ISC

From Commitment to Action

Steve Nicholas
Photo Credit: Living Cities

From Commitment to Action

An interview with Steve Nicholas, ISC's Vice President of Climate and Environment Programs


Steve Nicholas was previously Seattle’s top sustainability officer. During his tenure, the city became an award-winning model for cities across the United States. At ISC since 2009, he is helping other communities achieve their green goals.

What are your proudest moments as director of Seattle’s office of sustainability?
My job was to help city departments translate the often fuzzy concept of sustainable development into effective on-the-ground action. It’s been really rewarding to see how they have integrated sustainability into the way they design and implement programs, and deliver services to the residents and businesses of Seattle. For example, we helped the Department of Transportation understand that sustainable urban mobility is about creating a rich diversity of transportation choices—not just highways and bridges, but transit-friendly, bike-friendly and pedestrian-friendly neighborhoods and cleaner vehicles and cleaner fuels.

I’m also proud of the Seattle Climate Protection Initiative, for which we won the Innovations in American Government Award in 2007. It included the Seattle Climate Action Plan, which I believe has been influential in many other cities—and it’s working: Seattle’s carbon footprint is shrinking. The initiative also included the U.S. Mayors Climate Protection Agreement, an idea of Seattle Mayor Greg Nickels that created an unprecedented “movement of mayors” who not only pledged to reduce their own carbon footprints, but who also spoke in a louder, more coherent voice about the need for stronger federal policy. This movement—now comprising more than 900 cities—has made a big difference in terms of both the breadth and depth of the conversation about global warming in Congress and at the White House.

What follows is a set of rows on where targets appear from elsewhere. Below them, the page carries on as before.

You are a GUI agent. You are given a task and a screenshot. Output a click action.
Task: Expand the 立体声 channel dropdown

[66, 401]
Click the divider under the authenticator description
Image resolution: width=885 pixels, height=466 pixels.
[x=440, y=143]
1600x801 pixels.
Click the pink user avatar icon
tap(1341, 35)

Will future growth threaten Seattle’s progress on reducing carbon emissions?
It certainly makes reducing Seattle’s overall carbon footprint more challenging. But we saw absorbing more growth in people, jobs and housing units into already urbanized parts of our city as an act of climate-friendliness. Research suggests that the carbon footprint of a compact, mixed-use, transit-friendly urban development is about 25-30% lower than the carbon footprint of low-density, suburban-style development. So even though absorbing growth meant that it would be harder to reduce our footprint, we felt we could do it if we were sufficiently smart, committed and aggressive.

What challenges did you have to overcome?
Sustainability at its core is about two things: integrating across economic, environmental and social challenges, and taking future generations into account on all decisions that we are making today. Both are very hard to do in local government or in any complex organization because most are very compartmentalized. And taking the long view is hard where you have a four-year election cycle and a two-year budget cycle to contend with.

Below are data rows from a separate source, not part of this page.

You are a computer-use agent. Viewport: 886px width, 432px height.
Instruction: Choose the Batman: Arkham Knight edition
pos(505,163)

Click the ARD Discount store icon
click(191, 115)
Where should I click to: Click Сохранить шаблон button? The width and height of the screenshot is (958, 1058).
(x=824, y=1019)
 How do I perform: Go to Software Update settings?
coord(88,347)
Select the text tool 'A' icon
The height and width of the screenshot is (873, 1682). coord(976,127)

Where do you see ISC’s climate program going?
We have two fantastic building blocks with our work in China and on the U.S. Gulf Coast. In China, we are helping industries and pilot communities in Guangdong Province make themselves more energy-efficient and climate friendly. On the Gulf Coast, we are helping communities redevelop themselves sustainably in the wake of Katrina and other devastating climate events.

I see an enormous opportunity to expand and replicate our work in U.S. communities. People are now realizing that reducing climate pollution also improves quality of life: it achieves cleaner air, saves residents and businesses money through greater resource efficiency, creates new business opportunities and jobs. More and more communities understand these enormous benefits, but relatively few have the capacity to translate that enthusiasm into on-the-ground action.

How can ISC help fill that gap in capacity?
ISC can play a role in creating mechanisms that accelerate the transfer of best practices, helping communities tailor tools to their specific needs, and providing customized training and mentoring. We are developing the idea of a Climate Leadership Academy, an intensive three-day workshop on community-based climate solutions with a faculty made up of practitioners from cities that have led the way on global warming. The workshops would culminate in the creation of a yearlong mentoring relationship between a practitioner from a leading city and one from a less experienced community.

What made you choose sustainable development as a career?
During preparatory meetings for the 1992 Earth Summit in Rio, I realized that the way to avoid the shell game of trading off between our environmental, economic and social goals was to embrace the more holistic notion of sustainable development. I came to see sustainability as a high calling. It’s not about saving the polar bears, or even the planet; it’s really about saving ourselves—human communities and human economies. It’s about the quality of life we are leaving behind for our kids, which is especially resonant for me now that I have a beautiful, one-year-old son. In 15 years, I don’t want him to say, “Dad, didn’t you see this coming? Why didn’t you do anything about it?”